Erich Fischer (born March 12, 1966) is an American water polo player who competed for Stanford University. He participated in the men's water polo tournament at the 1992 Summer Olympics.

== Early life ==
Fischer was born March 12, 1966, to Curt and Pat Fischer in Dinuba, California and attended and played water polo for Reedley High School in Reedley, California, about 18 miles Southeast of Fresno. Erich's parents worked as schoolteachers, with mother Pat teaching at Dinuba's Lincoln Elementary and father Curt teaching at the College of the Sequoias. Fischer was competing in swimming by the age of eight, and already capturing high point awards in AAU age-group swimming championships.

== Reedley High School ==
Graduating Reedley High in 1984, where he was coached by Laure Gross, he competed in both water polo and swimming where he excelled in the 200 IM and 100 butterfly. During his high school years, Fischer was a High School All-American, an All-League player, and a team Captain as an upperclassman.

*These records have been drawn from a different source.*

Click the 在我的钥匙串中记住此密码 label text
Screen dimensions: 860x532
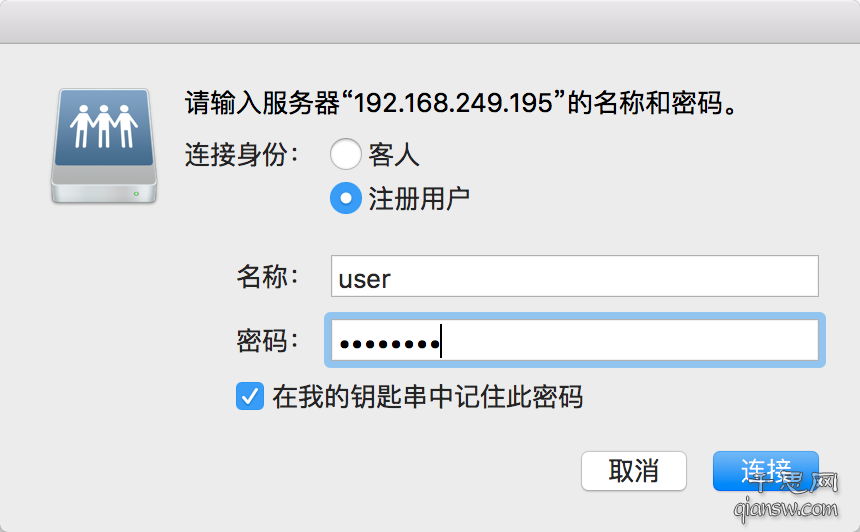(428, 397)
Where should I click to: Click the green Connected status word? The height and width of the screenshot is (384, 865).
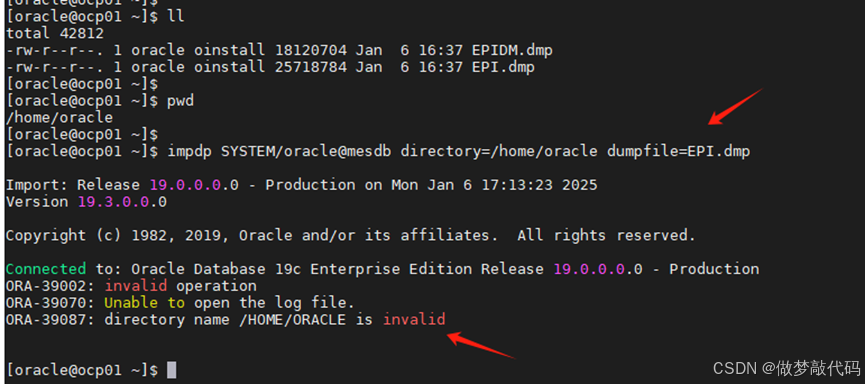[x=46, y=269]
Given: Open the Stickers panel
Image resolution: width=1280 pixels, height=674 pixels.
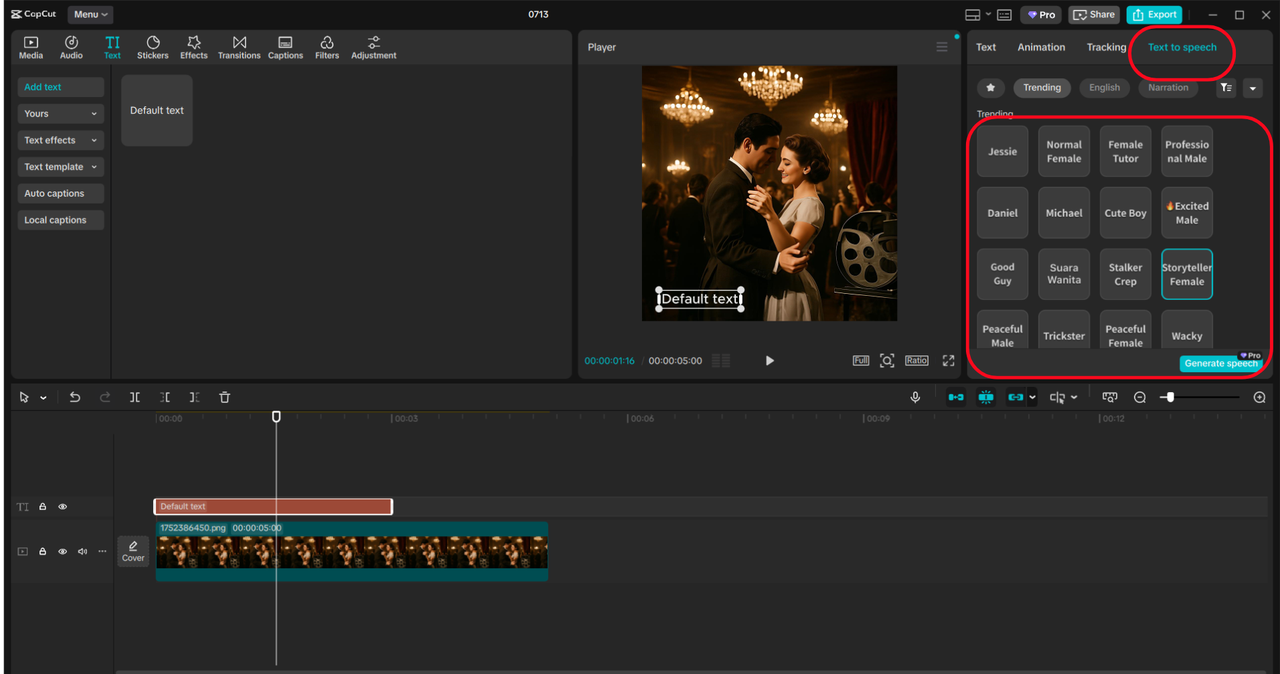Looking at the screenshot, I should pyautogui.click(x=153, y=47).
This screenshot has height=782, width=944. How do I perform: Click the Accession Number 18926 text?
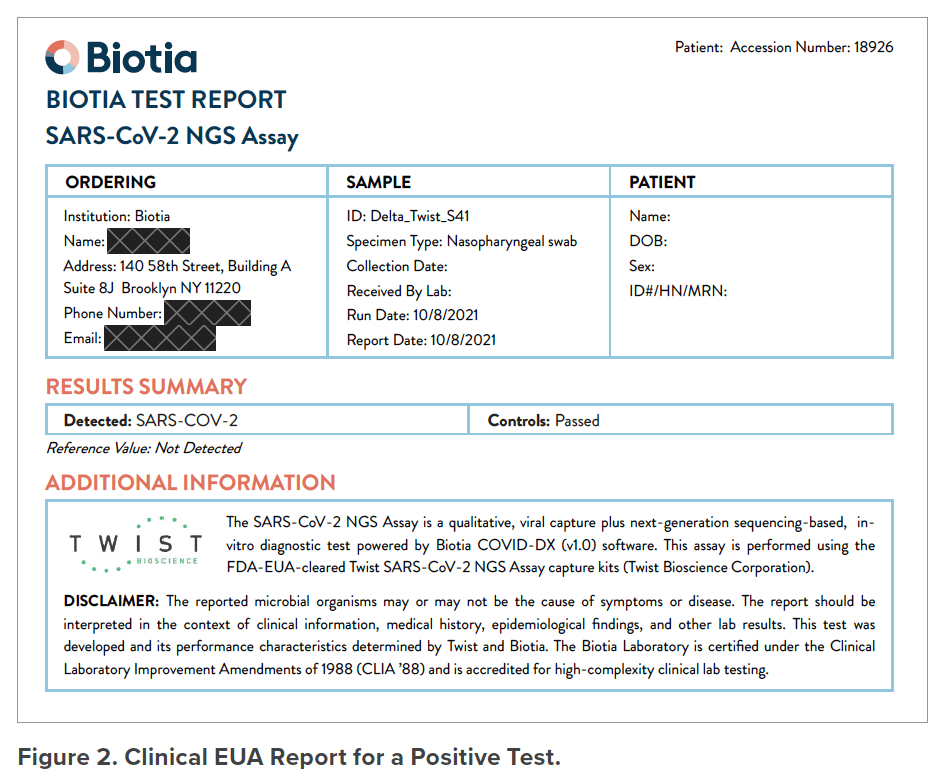click(x=811, y=47)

As an accomplished student holding a 3.75 grade point average through his Junior year, he was a member of the California Scholastic Federation. In the summer of 1983, he was voted to the Northern California Junior National All-Star team. His parents were strong supporters of his sports career and would attend his 1992 Olympic debut. Erich is the father of two-time Olympic women's water polo gold medalists Aria and Mackenzie Fischer. As his age-group coach, Fischer credited Terry Giffen with much of his early water polo development. Accomplished coach Giffen coached water polo for Hoover and Clovis High Schools, and helped start the Clovis Water Polo Club with rival coach Steve Mosher.

==Stanford University==
Erich Fischer played water polo for Stanford University under Hall of Fame Head Coach Dante Dettamanti where he earned All-American honors twice, and had a career total in goals scored of 197. He helped lead Stanford men's water polo to NCAA titles in both 1985 and 1986. Fischer majored in industrial engineering at Stanford.

==1992 Barcelona Olympics==
Fischer participated in the men's water polo tournament under Head Coach Bill Barnett at the August, 1992 Summer Olympics, where the U.S. team placed fourth. Fischer scored a goal in the preliminary U.S. game against Czechoslovakia, which led to a 9–3 win, and was credited with a total of seven goals in the seven games played by the U.S. Olympic team. In semi-final rounds, the U.S. lost to Spain in a disappointing 6–4 loss, but Fischer's strong defense was considered a major factor in shutting out Spain's top scorer Manual Estiarte, considered one of the game's top players in 1992. leaving Italy to play Spain in the final round, which became one of the longest matches in Olympic history, before Italy won 9–8. In the match for the bronze medal against the Unified team, the U.S. lost 8–4. Yugoslavia, though a pre-Olympic favorite was banned from participating due to a United Nations' sanction for their actions in the war between Croatia and Bosnia. Italy took the gold, Spain took the silver medal and the Unified Team took the bronze.

===International highlights===
After becoming a member of the U.S. National Team in 1989, at the 1991 World Cup, Fischer helped the U.S. team to a gold medal, where he was credited with the goal that clinched the gold in the final game. At the 1991 Pan American Games, he received a silver medal. He was with the U.S. national team at the 1991 World Championships, the World Cup in 1989, and the Goodwill Games in 1990.

Fischer coached his daughters Mackenzie and Aria in their youths with the Laguna Beach Water Polo Club.